*DESCRIPTION OF THE TASK*. Count the lines in the rows that contain the string "computer", treating uppercase and lowercase as different, and give only the number.

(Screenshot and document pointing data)
■ ■ ■

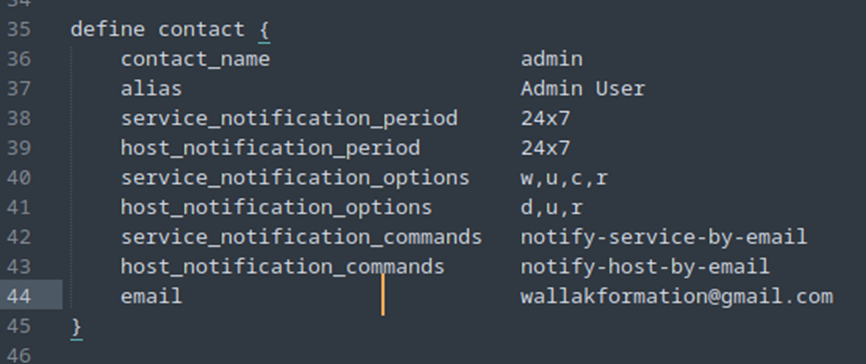Click notify-host-by-email command value
This screenshot has height=364, width=866.
click(645, 267)
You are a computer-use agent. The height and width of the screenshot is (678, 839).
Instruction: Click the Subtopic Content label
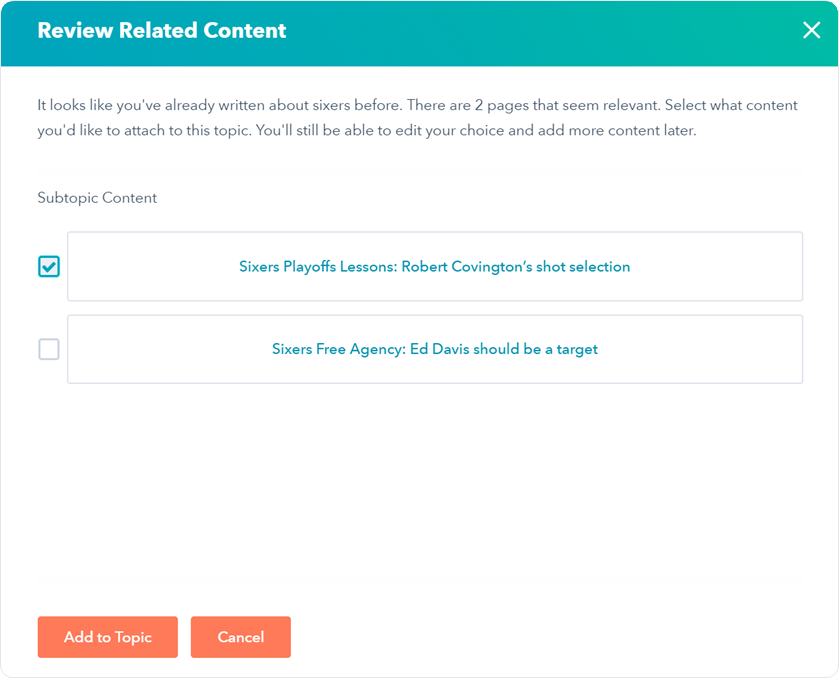[97, 198]
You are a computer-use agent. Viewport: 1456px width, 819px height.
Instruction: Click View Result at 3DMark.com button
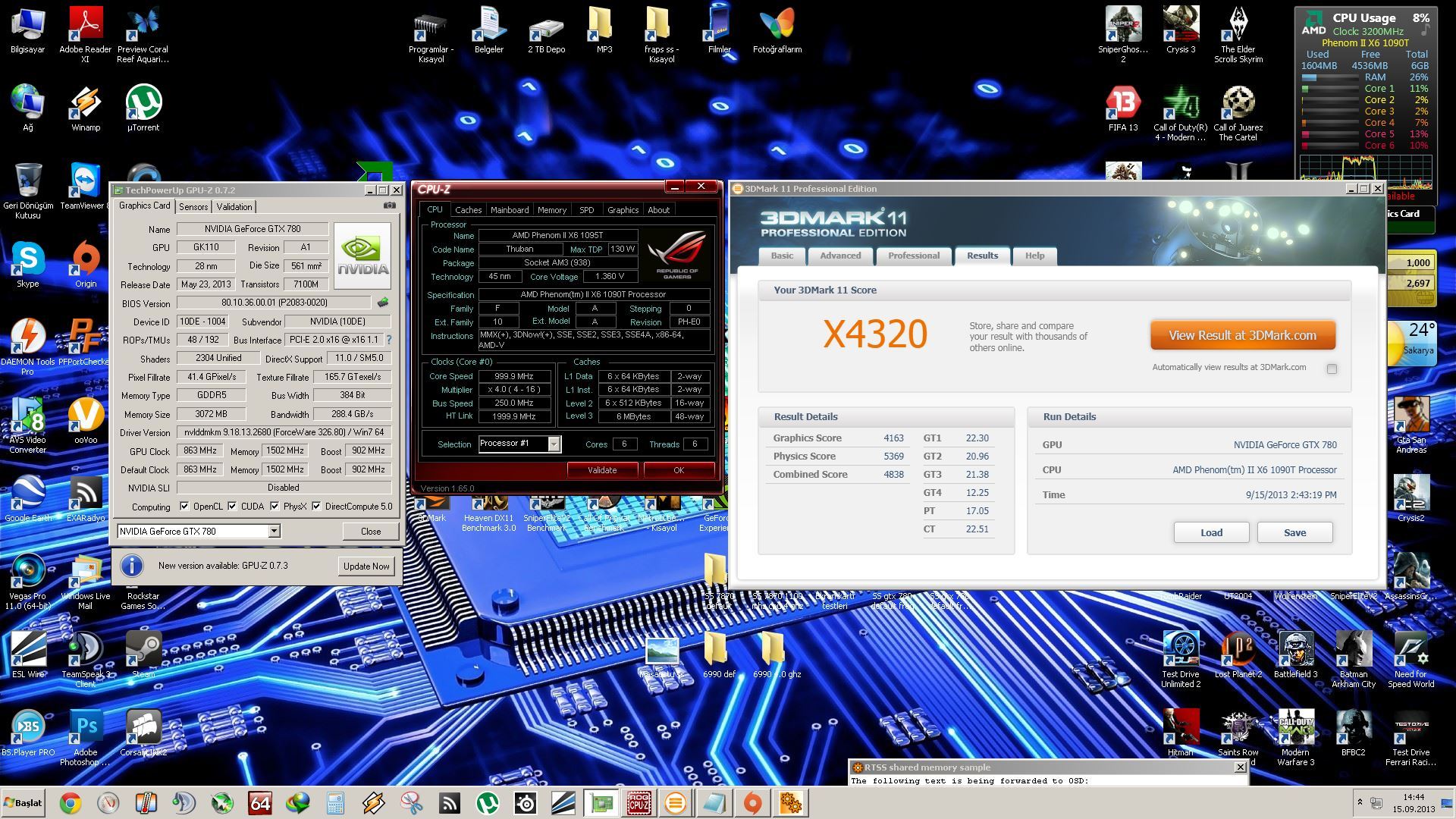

■ ■ ■

*ANSWER TO THIS EXERCISE*. 2